С минуту Дэнни молчал. Затем сказал:

— Это то, чего вы хотите, не так ли?

— Я хочу знать правду.

—Вы ее знаете. Башня, Бэтман и я прогуливались. Вшивый пуэрториканец напал на нас, и мы порезали его. Вот вам правда.

— Ты наносил Моррезу удары ножом?

— Конечно, наносил. Этот подлец напал на нас. Я ударил его ножом четыре раза.

— Почему?

— Потому, что я хотел ударить его ножом. Вы полагаете, я боюсь ударить кого-нибудь ножом? Я ударил бы ножом любого, кто посмел бы меня обидеть.

— И слепого?

— О, оставьте эту песенку о слепом парне. Он напал на нас.

— Как он мог напасть на вас, если он даже не мог вас видеть?

— Спросите его. Может быть, он слышал нас. Может быть, он и не был на самом деле слепым. Может быть, он только притворялся слепым.

— Дэнни, Дэнни...

— Откуда я знаю, черт возьми, почему он напал на нас? Но это он сделал! И мы проучили его!

— Хорошо, Дэнни. Вы придумали историю и, может быть, она и хорошая, однако в свете имеющихся фактов звучит неубедительно, и я рассчитываю, что ты придумаешь что-нибудь другое. Иначе тебе остается только молиться.

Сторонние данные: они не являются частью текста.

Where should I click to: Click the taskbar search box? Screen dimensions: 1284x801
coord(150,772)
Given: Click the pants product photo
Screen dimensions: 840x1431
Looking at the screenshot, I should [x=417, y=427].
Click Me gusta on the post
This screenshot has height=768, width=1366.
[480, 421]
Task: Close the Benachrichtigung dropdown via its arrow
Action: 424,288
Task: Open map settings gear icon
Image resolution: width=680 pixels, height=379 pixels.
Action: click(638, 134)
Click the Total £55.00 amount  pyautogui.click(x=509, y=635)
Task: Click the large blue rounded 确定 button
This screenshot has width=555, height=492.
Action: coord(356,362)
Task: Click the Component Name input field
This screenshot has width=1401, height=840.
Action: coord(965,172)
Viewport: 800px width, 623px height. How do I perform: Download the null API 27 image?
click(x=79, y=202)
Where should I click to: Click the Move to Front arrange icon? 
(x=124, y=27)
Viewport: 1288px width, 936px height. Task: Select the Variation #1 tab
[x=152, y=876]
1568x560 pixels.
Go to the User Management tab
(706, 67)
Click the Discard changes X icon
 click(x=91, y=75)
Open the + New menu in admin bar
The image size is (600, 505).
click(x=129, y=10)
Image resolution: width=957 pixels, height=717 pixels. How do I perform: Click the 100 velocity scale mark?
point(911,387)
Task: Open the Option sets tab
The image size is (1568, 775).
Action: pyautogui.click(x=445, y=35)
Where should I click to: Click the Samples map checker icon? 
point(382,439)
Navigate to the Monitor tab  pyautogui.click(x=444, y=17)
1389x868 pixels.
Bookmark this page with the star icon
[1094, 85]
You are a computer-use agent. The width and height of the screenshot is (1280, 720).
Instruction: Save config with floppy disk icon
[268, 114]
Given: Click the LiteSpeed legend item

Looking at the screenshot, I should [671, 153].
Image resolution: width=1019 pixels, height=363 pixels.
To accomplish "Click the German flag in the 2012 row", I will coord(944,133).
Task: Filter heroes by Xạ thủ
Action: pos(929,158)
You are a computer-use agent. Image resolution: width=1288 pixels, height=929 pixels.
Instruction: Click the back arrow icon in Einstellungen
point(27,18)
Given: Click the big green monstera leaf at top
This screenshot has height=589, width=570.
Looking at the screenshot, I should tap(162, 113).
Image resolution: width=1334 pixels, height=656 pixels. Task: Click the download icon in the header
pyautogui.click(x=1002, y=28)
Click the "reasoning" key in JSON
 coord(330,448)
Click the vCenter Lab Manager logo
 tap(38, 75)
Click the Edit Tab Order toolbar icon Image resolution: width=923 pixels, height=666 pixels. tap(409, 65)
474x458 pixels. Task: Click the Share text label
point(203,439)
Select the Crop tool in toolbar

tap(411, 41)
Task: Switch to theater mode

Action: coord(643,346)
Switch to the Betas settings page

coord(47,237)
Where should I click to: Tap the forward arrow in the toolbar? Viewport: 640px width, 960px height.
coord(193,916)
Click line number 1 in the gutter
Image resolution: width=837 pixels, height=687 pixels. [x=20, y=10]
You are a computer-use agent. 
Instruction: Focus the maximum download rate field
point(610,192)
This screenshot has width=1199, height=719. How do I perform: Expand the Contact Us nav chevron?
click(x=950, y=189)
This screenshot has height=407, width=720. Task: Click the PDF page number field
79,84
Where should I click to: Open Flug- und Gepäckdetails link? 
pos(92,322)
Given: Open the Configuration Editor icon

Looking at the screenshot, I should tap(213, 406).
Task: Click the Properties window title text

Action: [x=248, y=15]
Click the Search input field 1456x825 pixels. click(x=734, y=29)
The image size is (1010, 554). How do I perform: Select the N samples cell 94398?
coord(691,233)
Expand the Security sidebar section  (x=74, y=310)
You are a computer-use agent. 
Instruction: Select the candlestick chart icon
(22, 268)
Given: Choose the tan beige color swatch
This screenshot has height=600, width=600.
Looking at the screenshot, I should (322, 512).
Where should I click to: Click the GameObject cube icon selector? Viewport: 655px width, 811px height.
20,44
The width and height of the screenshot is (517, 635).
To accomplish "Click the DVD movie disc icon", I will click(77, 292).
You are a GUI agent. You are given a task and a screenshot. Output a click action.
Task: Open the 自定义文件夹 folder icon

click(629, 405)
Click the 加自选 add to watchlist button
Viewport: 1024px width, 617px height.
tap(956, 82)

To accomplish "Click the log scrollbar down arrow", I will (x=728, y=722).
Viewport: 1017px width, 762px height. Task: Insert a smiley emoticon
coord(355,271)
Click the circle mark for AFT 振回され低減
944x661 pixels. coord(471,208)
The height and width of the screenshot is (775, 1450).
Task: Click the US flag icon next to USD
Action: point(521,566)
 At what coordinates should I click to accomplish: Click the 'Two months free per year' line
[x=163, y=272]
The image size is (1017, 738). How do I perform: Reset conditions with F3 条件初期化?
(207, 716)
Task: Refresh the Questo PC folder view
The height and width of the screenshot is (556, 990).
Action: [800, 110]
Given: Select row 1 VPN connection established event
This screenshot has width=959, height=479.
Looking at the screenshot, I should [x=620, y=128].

— Я рассказываю, как было. Вы хотите, чтобы я врал?

— Чего ты боишься, Дэнни? Кого ты боишься?

— Я ничего и никого на свете не боюсь, и не забывайте этого, мистер. И вот что я вам еще скажу: если вы думаете, что я отправлюсь на электрический стул, то вы ошибаетесь, я не отправлюсь на электрический стул. И если бы я был на вашем месте, мистер, я был бы осторожнее. Я просто не стал бы вечером ходить по темным улицам.

— Ты угрожаешь мне, Дэнни?

— Я просто вам советую.

— Ты думаешь, что я испугаюсь горстки несовершеннолетних хулиганов?

— Я не знаю, чего вы испугаетесь и чего вы не испугаетесь. Я знаю только одно, что лично я не хотел бы иметь дело с пятьюдесятью парнями, настроенными воинственно.

— Спасибо за предупреждение, — сухо сказал Хэнк.

— Между нами говоря, — продолжал Дэнни, — мне кажется, вы не смогли бы справиться и с женщиной, а не то что с пятьюдесятью парнями.

— Ты — просто талант, Дэнни, — сказал Хэнк.

— Да-а? А именно?

— Я пришел сюда потому, что твоя мать сказала мне...

— Моя мать? Зачем вы впутываете ее? Зачем вы вызывали ее?

— Я не вызывал ее. Она пришла сама. Она сказала мне: ты не принадлежишь к клубу «Орлы-громовержцы» и не имеешь никакого отношения к убийству. Когда я объяснил это твоим защитникам, они дали согласие на то, что я могу тебя повидать. Поэтому я и пришел. А сейчас, более чем когда-либо я убежден, что ты на самом деле принадлежал к банде и что ты убил этого парня хладнокровно и преднамеренно. В этом и заключается твой талант, Дэнни. Он окажет свое воздействие на присяжных.